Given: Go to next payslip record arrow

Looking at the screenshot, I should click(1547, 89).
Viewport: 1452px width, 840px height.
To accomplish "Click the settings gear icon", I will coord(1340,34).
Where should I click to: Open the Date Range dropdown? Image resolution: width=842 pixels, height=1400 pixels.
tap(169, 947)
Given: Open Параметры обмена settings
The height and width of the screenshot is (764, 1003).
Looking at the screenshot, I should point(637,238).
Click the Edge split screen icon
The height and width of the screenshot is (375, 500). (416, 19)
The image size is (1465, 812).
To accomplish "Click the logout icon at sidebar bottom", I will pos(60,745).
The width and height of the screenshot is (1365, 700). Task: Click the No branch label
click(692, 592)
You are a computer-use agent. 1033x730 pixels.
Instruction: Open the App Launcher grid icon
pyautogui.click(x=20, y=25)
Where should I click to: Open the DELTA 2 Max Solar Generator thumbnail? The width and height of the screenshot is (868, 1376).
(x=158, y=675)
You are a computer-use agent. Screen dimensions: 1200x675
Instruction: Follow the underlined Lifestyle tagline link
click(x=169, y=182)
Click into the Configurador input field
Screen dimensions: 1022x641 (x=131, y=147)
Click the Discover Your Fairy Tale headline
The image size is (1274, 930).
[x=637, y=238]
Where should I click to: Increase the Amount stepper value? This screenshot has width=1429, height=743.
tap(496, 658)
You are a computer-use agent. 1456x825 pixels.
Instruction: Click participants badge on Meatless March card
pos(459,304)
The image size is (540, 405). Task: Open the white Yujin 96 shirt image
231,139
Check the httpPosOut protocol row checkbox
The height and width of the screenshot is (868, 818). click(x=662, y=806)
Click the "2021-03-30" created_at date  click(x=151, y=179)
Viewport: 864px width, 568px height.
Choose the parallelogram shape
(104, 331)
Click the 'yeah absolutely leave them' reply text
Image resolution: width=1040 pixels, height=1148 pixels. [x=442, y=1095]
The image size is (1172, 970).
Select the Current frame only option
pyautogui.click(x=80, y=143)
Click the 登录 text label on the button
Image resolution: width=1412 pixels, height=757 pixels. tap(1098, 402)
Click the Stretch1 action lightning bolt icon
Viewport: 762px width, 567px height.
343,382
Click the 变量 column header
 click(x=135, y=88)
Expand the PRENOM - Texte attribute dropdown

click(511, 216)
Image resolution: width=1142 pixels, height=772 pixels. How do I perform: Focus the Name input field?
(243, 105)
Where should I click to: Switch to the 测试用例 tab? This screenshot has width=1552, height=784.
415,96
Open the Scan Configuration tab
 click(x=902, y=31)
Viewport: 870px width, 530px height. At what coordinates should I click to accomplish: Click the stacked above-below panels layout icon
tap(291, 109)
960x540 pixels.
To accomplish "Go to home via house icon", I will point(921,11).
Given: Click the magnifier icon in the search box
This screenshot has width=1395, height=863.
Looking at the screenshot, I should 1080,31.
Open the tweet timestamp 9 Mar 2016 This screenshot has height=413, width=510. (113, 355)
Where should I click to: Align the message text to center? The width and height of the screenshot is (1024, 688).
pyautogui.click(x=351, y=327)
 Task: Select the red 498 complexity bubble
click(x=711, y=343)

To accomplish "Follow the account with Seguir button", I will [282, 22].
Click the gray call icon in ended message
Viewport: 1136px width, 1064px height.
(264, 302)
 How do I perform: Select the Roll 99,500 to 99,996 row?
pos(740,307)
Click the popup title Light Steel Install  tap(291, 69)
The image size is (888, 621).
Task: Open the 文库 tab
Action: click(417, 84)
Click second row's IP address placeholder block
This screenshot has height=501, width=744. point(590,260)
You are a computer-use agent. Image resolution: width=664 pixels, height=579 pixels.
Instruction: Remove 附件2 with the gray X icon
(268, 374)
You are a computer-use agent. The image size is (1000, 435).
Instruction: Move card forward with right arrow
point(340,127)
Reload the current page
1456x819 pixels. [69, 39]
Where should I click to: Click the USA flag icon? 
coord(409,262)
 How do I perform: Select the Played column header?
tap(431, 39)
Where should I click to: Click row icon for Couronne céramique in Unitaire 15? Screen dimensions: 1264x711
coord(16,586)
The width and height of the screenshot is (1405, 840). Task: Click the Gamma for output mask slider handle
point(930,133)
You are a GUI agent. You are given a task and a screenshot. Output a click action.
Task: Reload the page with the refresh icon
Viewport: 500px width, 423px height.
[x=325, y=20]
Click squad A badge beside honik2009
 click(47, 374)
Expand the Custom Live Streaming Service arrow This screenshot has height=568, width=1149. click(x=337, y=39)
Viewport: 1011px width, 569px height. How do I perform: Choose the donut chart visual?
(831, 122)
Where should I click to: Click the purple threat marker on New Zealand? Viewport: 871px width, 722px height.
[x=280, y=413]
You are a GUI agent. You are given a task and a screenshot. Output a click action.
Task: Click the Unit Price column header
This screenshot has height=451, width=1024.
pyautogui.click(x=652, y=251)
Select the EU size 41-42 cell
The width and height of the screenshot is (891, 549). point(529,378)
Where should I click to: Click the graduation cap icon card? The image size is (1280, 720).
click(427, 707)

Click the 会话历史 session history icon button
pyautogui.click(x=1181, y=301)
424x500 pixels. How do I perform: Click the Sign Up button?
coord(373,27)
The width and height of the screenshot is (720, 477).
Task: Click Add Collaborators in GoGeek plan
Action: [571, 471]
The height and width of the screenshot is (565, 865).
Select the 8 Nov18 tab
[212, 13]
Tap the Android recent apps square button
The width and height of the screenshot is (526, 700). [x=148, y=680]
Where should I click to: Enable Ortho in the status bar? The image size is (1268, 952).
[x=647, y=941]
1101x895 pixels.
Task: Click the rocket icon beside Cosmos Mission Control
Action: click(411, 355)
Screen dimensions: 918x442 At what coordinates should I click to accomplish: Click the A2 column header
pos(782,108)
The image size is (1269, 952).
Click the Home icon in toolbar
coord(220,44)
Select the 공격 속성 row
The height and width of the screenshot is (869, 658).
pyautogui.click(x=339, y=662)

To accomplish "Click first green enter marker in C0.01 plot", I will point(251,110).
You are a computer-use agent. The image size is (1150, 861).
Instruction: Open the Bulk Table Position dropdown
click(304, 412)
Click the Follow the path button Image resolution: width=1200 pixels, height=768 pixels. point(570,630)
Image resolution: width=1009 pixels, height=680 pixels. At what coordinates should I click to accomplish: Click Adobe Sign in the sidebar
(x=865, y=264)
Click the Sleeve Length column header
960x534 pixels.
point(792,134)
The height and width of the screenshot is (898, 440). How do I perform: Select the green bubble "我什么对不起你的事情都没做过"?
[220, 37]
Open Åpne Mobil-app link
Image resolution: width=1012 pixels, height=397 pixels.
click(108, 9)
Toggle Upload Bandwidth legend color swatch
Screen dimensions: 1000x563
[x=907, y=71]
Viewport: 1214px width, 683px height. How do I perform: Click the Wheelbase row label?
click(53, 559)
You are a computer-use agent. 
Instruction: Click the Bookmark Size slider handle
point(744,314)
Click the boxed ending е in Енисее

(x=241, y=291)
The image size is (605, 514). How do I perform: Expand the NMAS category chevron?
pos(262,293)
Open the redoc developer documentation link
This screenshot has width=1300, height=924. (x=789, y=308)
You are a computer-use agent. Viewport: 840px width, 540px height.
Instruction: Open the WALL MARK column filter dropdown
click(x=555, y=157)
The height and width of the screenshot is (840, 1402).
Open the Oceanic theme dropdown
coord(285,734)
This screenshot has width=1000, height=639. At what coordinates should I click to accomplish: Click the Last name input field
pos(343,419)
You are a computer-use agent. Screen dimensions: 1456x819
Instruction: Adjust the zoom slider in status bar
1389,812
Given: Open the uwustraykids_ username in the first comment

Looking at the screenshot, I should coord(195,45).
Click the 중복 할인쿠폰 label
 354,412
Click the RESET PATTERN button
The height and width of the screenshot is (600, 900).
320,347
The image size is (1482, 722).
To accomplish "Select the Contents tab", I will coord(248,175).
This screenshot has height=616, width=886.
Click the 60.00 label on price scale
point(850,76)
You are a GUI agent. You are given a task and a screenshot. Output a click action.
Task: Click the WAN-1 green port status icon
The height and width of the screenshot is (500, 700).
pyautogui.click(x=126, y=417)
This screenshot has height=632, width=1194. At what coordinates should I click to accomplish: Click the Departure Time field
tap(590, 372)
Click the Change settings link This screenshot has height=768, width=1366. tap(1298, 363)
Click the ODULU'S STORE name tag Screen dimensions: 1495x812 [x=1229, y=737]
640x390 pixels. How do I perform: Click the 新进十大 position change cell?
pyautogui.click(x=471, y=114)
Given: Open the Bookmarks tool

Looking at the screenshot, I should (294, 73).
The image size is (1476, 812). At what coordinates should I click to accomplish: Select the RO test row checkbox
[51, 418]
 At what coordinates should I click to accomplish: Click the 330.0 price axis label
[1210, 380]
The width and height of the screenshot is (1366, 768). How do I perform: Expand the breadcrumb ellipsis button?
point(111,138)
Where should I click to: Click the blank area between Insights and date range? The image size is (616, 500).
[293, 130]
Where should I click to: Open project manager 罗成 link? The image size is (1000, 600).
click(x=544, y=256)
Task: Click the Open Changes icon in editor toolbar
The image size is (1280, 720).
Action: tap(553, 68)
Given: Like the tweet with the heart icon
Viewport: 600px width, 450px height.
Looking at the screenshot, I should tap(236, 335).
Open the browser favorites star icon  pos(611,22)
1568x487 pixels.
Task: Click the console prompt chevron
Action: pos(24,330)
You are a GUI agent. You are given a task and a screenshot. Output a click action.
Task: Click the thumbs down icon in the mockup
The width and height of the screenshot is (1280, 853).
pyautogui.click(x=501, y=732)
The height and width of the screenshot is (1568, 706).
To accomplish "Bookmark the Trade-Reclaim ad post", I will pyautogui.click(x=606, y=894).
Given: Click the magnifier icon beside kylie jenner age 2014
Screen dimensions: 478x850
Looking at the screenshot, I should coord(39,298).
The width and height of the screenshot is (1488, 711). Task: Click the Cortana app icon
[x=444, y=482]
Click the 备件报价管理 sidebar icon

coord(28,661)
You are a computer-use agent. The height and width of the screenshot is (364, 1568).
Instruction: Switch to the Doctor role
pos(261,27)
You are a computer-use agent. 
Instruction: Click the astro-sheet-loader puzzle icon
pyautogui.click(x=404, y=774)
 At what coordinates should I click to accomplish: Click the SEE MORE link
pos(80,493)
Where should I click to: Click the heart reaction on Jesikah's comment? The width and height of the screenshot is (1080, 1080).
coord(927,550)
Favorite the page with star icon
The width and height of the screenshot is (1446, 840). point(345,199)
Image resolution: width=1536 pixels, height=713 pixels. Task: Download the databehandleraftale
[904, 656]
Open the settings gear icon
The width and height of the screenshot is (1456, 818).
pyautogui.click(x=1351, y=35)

| Work to do |
Please print the entries again, word for word, from the line with "Viewport: 1452px width, 840px height." up to and including the line with "Screen dimensions: 1022x641 (x=131, y=147)".

| Output |
Viewport: 1452px width, 840px height.
To accomplish "Click the settings gear icon", I will coord(1340,34).
Where should I click to: Open the Date Range dropdown? Image resolution: width=842 pixels, height=1400 pixels.
tap(169, 947)
Given: Open Параметры обмена settings
The height and width of the screenshot is (764, 1003).
Looking at the screenshot, I should point(637,238).
Click the Edge split screen icon
The height and width of the screenshot is (375, 500). (416, 19)
The image size is (1465, 812).
To accomplish "Click the logout icon at sidebar bottom", I will pos(60,745).
The width and height of the screenshot is (1365, 700). Task: Click the No branch label
click(692, 592)
You are a computer-use agent. 1033x730 pixels.
Instruction: Open the App Launcher grid icon
pyautogui.click(x=20, y=25)
Where should I click to: Open the DELTA 2 Max Solar Generator thumbnail? The width and height of the screenshot is (868, 1376).
(x=158, y=675)
You are a computer-use agent. Screen dimensions: 1200x675
Instruction: Follow the underlined Lifestyle tagline link
click(x=169, y=182)
Click into the Configurador input field
Screen dimensions: 1022x641 (x=131, y=147)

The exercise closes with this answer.